When disciplinary titles simply don’t hack it any more!
Last week I was interviewed by a journalist writing for the Wall Street Journal’s CIO Journal about Chief Information Officers and ethics. As is usual with these conversations, one of their parting questions was “so how should I refer to you?”
I’ve done a lot of interviews, and I always stumble over this question. The trouble is, I dabble in so many areas that I’m never quite sure how to describe myself.
I ended up going with the rather bland “Professor and Associate Dean,” but I could tell that the journalist wanted more — something they could hang my expertise on. “Professor of Digital Ethics” maybe or “Professor of Responsible Infotech.”
The trouble is, my institution tends to avoid such titles — we’re professors, but generally we don’t have titles indicating that we’re professors of anything specific. This, I suspect, is part of ASU’s ambitions to move beyond archaic demarcations of expertise. But the “professor of what?” issue goes much deeper for me (and, I suspect, many of my colleagues) in that I have no ideas how I would describe myself if I did have a fancier title to bandy about!

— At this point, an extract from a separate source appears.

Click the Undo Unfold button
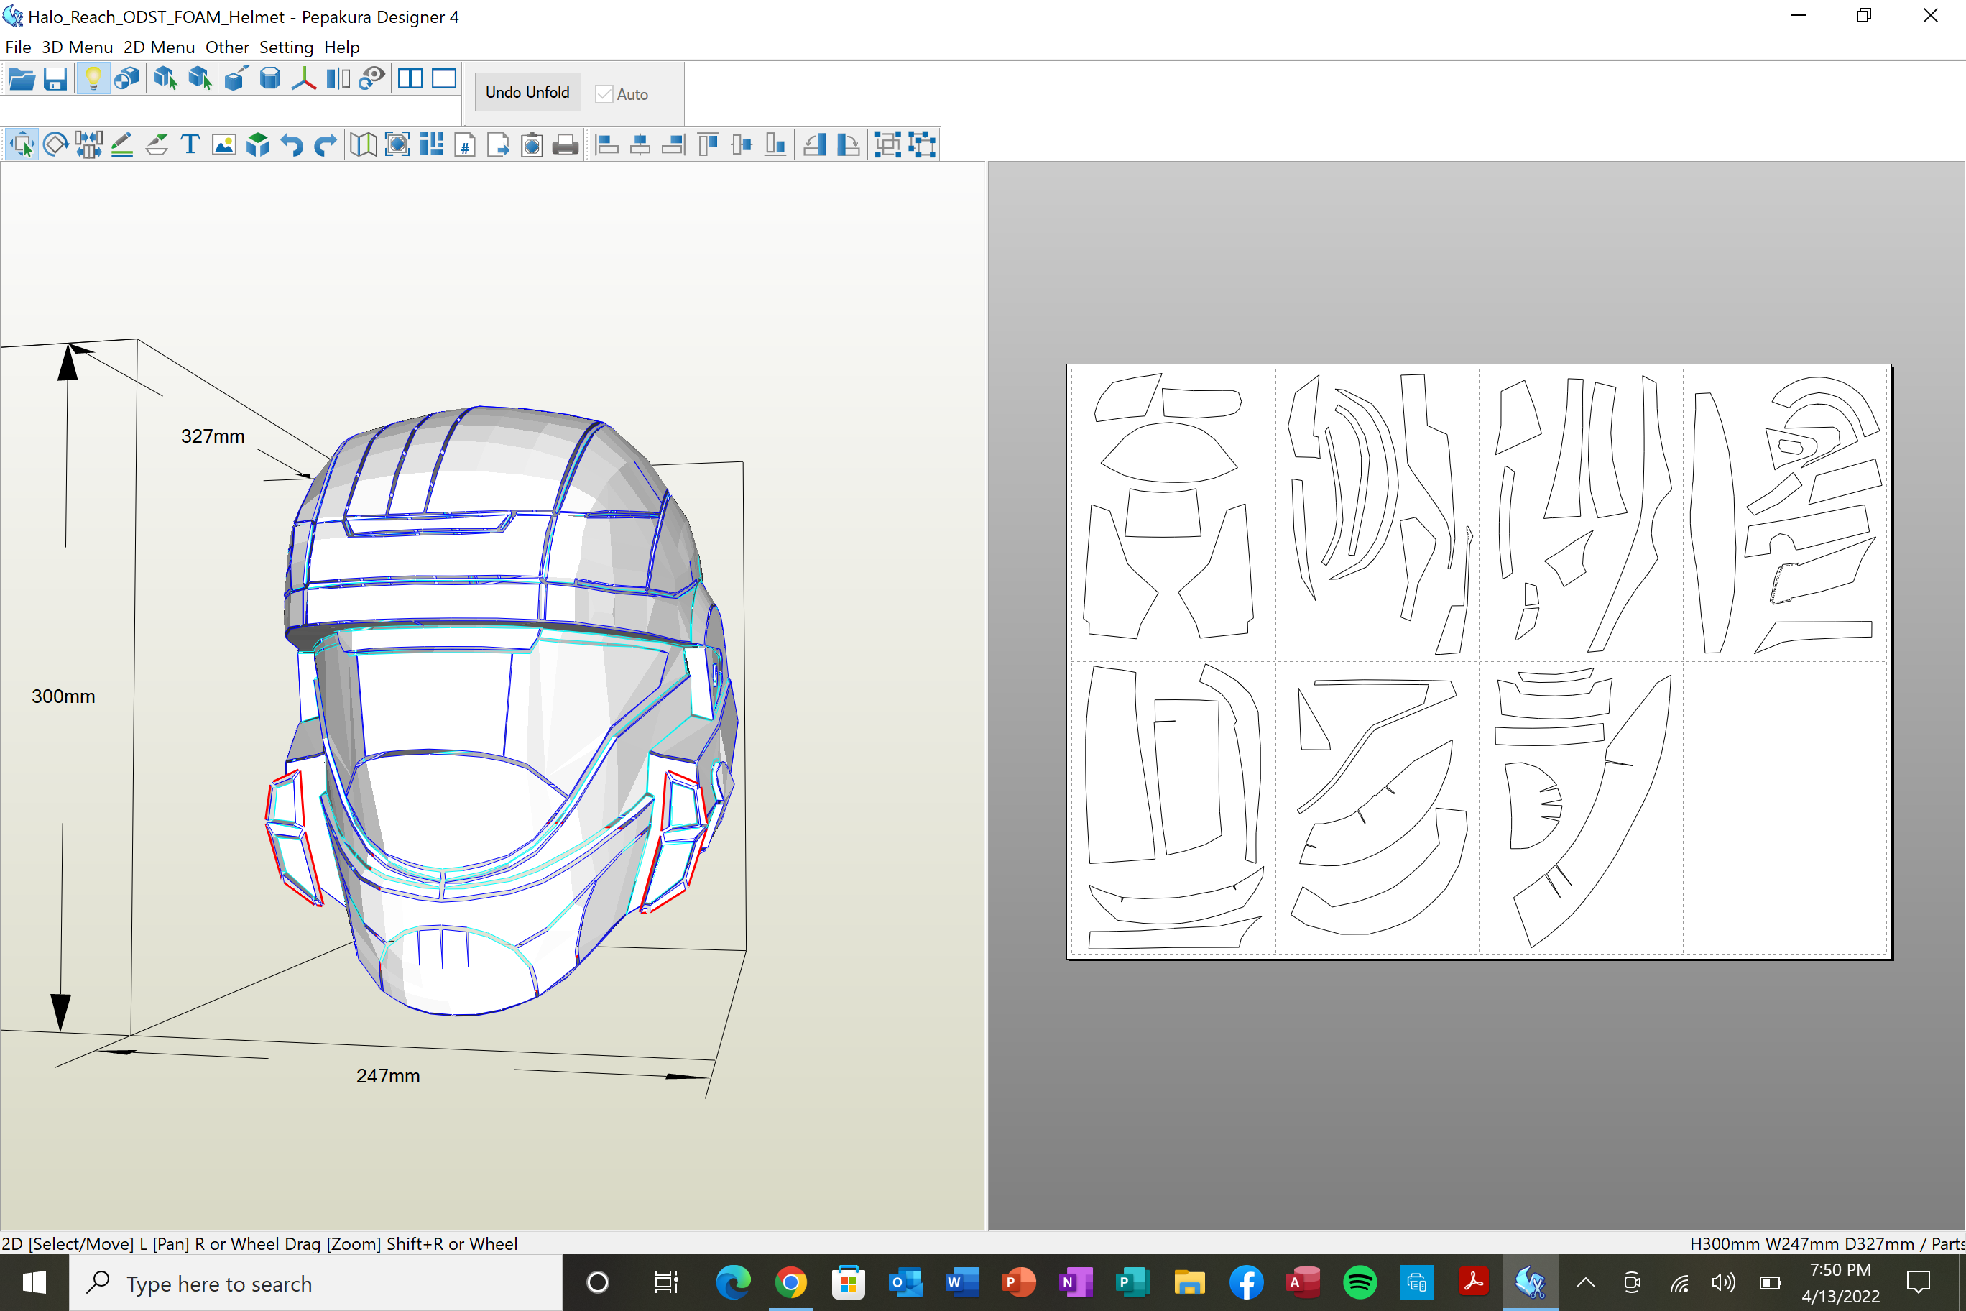 tap(527, 92)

Some time ago (when I clearly had too much time on my hands) I thought it would be amusing to try and pin this down by pushing all of my papers and articles through a fancy algorithm, and seeing what it came up with. But the only thing I had to hand was a word cloud generator, so this is what I used instead.
This is what I got:
Sadly, the word cloud wasn’t much help in capturing everything I do in a short, sharp, and above all, understandable, title! What’s worse is that it’s heavily biased toward stuff I’ve done in the past, rather than what I’m interested in now — it turns out that churning past publications through a word cloud generator isn’t that good at capturing who you are!
The trouble is, like many of my peers, 30+ years of working across boundaries has led to me being interested in challenges and issues that are so diverse they refuse to be stove-piped into a single discipline.

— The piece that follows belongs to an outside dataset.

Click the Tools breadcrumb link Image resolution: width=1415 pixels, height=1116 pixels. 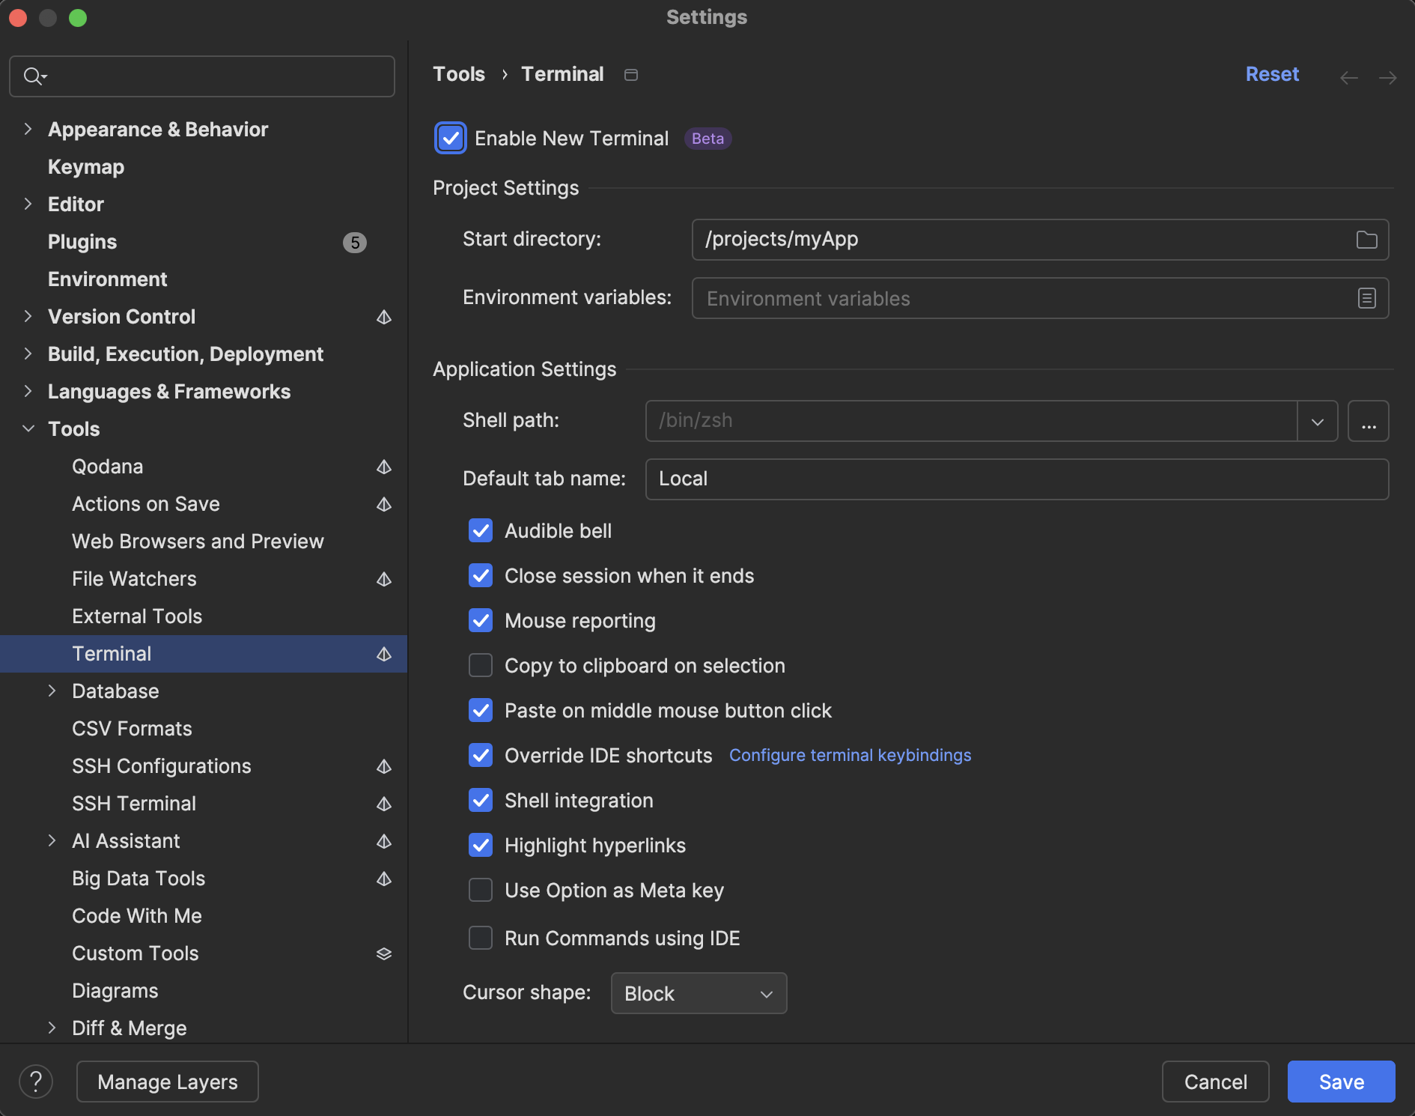(458, 73)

Of course, this is where words like “multidisciplinary,” “interdisciplinary,” or even “transdisciplinary” often come into play. But even these don’t work that well.

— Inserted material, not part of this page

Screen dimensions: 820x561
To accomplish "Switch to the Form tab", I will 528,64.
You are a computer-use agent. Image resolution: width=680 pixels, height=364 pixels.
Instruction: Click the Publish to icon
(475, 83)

But then, in a conversation this past week, I think I found a solution! I was talking with someone who finds themselves similarly disciplinarily challenged, and they commented that, because of this, they refer to themselves as “undisciplined!”
I must confess that I rather like this. It’s a bit of a wicked play on words, as being undisciplined is usually seen as a bad thing. And yet “undisciplined” can also be taken to mean “not being a part of an established branch of knowledge” or “not obeying established rules of behavior” — both of which fit me pretty well!
And so, I’m thinking that maybe next time I’m asked for my title, it should be “Andrew Maynard, Professor and Undisciplinarian,” or even “Professor of Undisciplined Studies.” Or even “Andrew Maynard, Undisciplinary Academic.”
Of course, it may just add to the confusion, but at least I’d have some fun along the way.
And that WSJ article? I suspect that the lack of a professional title to hook my expertise on will end up with me being relegated to a background source, which is fine — it’s the insights I can bring to a piece that are important, not the name. But maybe one day you’ll see an article with a juicy quote from Andrew Maynard, Undisciplined Academic!